* **PROBLEM TO SOLVE**
Using the data below, set down every line from the one containing "Expand the Roboto font dropdown in Style" through the one containing "339x215 pixels.", inclusive and unchanged. Pictures are to be skipped.

Records from a collection:
/---

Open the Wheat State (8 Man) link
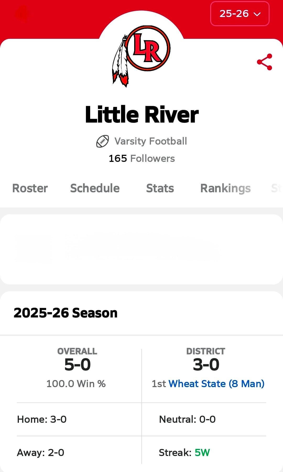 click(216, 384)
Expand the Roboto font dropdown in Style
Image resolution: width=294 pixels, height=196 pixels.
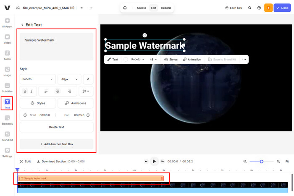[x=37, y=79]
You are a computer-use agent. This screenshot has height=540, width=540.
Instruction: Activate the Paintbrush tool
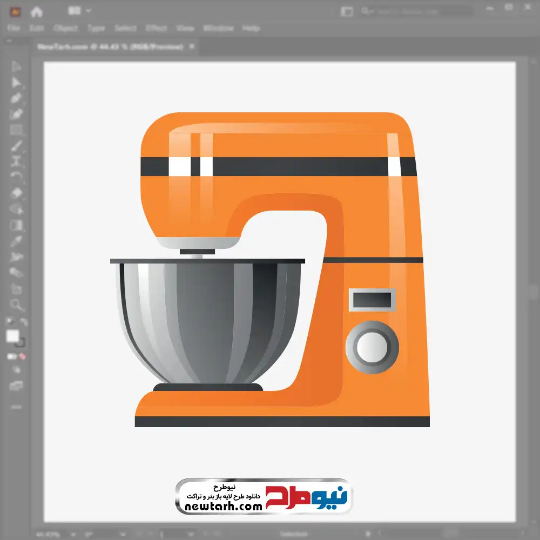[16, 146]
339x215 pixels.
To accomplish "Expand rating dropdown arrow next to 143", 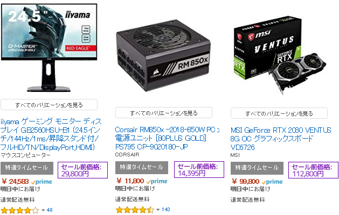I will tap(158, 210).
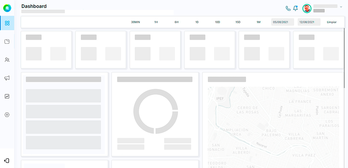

\---

* **RESULT OF THE TASK**
Expand the Roboto font dropdown in Style
Image resolution: width=294 pixels, height=196 pixels.
[x=37, y=79]
You are a computer-use agent. This screenshot has height=540, width=540.
Instruction: Activate the Paintbrush tool
[16, 146]
339x215 pixels.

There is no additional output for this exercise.